Being white (and for me and Amy, female) drew a lot of stares. It was rather uncomfortable. Devin, being male and American, didn’t understand why we wouldn’t return the men’s stares.

Because, as women, we do not make eye contact with the men standing on the side of the road watching us pass by. You simply don’t. But Devin kept arguing with Amy and I, saying it’s not that bad. There are boundaries women don’t cross when travelling in certain countries. Like going out alone at night. Or making eye contact with certain men. Or dressing to stand out. Things that men don’t have to worry about.

Anyway, we left and started walking back to our compound, where our apartments are. I asked a few people if I could take pictures of them, and when I spoke to one group of women we started chatting (even though out of the five of them, only one spoke English, and very little at that). They were hilarious! So happy and excited to meet us, and invited us in.

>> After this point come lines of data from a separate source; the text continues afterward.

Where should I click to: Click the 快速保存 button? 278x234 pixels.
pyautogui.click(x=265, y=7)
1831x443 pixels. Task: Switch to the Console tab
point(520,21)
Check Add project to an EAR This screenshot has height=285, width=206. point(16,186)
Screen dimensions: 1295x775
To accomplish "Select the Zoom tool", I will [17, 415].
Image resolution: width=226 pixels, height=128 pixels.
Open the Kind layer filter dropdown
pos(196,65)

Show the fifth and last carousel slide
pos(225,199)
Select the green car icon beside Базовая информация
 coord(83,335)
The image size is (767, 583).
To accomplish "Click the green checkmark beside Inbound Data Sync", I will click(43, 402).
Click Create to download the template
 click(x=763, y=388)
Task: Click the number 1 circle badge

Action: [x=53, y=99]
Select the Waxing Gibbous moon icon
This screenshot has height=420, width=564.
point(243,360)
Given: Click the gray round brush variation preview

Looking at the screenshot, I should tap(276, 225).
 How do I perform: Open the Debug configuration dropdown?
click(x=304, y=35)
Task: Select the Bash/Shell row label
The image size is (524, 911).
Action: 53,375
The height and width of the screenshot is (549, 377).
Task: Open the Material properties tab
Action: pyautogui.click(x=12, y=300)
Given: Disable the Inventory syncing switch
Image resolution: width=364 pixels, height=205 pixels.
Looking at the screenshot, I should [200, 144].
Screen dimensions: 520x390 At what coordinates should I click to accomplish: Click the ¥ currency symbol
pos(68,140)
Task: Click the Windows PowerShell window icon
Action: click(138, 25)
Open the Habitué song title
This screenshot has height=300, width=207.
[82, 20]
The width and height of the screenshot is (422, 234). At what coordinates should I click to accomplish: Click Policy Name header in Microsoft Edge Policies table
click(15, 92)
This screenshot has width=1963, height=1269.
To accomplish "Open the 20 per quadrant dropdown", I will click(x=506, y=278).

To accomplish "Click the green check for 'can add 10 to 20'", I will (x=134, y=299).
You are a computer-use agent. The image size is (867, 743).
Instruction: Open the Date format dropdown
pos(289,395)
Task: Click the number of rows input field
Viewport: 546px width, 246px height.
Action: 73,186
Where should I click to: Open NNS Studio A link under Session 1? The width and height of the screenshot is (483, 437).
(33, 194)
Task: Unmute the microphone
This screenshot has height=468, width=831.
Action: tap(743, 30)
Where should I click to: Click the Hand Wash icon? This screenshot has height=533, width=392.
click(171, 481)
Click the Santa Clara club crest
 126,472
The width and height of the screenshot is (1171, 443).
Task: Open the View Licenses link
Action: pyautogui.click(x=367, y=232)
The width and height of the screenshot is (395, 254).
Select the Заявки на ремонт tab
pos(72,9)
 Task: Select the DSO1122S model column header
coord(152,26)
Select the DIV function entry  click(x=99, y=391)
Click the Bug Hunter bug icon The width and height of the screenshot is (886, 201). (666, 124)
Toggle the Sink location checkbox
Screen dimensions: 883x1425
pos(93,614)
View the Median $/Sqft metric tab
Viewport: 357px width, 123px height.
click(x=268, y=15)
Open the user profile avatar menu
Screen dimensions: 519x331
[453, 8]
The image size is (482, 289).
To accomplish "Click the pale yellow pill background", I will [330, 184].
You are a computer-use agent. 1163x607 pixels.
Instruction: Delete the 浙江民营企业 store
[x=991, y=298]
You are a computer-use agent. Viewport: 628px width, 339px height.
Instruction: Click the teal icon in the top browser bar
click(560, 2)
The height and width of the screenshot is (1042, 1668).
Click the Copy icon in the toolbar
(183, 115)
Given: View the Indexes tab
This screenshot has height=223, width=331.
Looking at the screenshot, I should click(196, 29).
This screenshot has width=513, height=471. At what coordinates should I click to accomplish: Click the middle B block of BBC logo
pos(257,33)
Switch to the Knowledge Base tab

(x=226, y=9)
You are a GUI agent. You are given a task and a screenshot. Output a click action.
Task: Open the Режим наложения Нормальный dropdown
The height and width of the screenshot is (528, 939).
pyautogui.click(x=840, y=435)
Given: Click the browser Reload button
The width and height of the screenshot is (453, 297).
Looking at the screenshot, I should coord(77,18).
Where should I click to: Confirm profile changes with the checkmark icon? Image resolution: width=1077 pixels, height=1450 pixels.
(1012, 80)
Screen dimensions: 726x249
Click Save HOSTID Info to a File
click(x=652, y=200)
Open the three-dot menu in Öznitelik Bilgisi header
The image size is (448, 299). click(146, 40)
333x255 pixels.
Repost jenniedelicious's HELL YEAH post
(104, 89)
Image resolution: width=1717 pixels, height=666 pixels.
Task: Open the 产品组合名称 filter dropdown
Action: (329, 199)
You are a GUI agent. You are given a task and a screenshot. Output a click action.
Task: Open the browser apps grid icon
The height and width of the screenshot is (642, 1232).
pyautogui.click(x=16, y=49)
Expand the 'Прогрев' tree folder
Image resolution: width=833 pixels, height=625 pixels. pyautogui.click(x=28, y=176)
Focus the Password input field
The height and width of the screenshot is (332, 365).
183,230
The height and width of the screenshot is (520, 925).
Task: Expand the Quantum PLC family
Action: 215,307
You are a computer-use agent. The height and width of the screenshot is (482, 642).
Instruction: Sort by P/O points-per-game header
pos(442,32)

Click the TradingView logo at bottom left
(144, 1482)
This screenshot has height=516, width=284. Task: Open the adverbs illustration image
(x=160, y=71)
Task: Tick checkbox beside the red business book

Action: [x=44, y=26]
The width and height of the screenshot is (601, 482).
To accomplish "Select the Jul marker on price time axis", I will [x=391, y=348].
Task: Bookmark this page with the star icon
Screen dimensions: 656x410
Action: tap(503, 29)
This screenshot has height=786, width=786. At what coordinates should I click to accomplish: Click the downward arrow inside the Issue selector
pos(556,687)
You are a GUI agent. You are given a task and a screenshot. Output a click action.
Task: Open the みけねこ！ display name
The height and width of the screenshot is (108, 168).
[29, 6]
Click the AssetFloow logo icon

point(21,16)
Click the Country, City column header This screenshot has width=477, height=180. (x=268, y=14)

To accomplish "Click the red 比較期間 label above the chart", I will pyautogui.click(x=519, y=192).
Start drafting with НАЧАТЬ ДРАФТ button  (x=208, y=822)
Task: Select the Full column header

They, too, had a little basket of candy on their table, and then they brought us plates and filled them each with an orange, apple, and some little grapes. In their living room was a huge tv broadcasting a singing/charades game show that we couldn’t quite figure out. Eventually the grandma of the house came in, this loud, energetic, 82-year old woman, and she invited us to stay for dinner! When we said yes, all the women retired to the kitchen to make us food from scratch. Wow.

All the women wanted a picture with us. The father didn’t talk much, off in the corner. It was the women who were in charge inside the house!

In the next room, they laid out a blanket on the floor and different dishes. First, they served us tea. I tried drinking it out of the saucer this time, and it worked well! Then for dinner we had homemade naan, heaps of rice, some beans in sauce, and some apricot sauce called mishmish in Arabic, and kaisi in Kurdish. Also, there was this bitter milky drink that I took a few sips of to be polite, but which I found quite disgusting. They kept serving and serving us, even though we were full. The little boys in the family were on the couch behind us playing games on this one handheld device, recording our voices and distorting them, and playing Mario Bros. They knew a little English from school, and so we talked to them a bit. The younger one, perhaps 5, was really proud to show me he could count in English to 10. In return, I made him teach me to count to ten in Kurdish.

Dinner

The father in the house, after we were done, drove us back to our compound. Everyone else in the house, especially the grandma, kept motioning for us to stay, spend the night at their house! But we were exhausted (especially me, since I’d woken up at 3am) and wanted to get back. Maybe in the future, though. Balen, the older of the boys, came in the car with us. His mom told us through the car window, “He go with you to America!”

Kurdish vocab:

yak: one

du: two

sen: three

no: nine

djuani: beautiful (female)

zur: very

b’kher be: welcome

na: no

bAle: yes

khoahaFIS: goodbye (a lot of people just say “bye,” but in a Kurdish accent. So “bayee.”)

a mosque we ran across.

One thought on “Happy Birthday to Me! (a tale of tea, hospitality, and lots of walking)

  1. SO COOL. Don’t you just love the call to prayer? That’s one of the things I really missed when I came home from Turkey.
    The Allah app is great. I knew a Muslim woman here in Portland who had an app that basically did the call to prayer at the proper times and pointed toward Mecca so she always knew when to pray and what direction to face. Technology + ancient religion = so cool.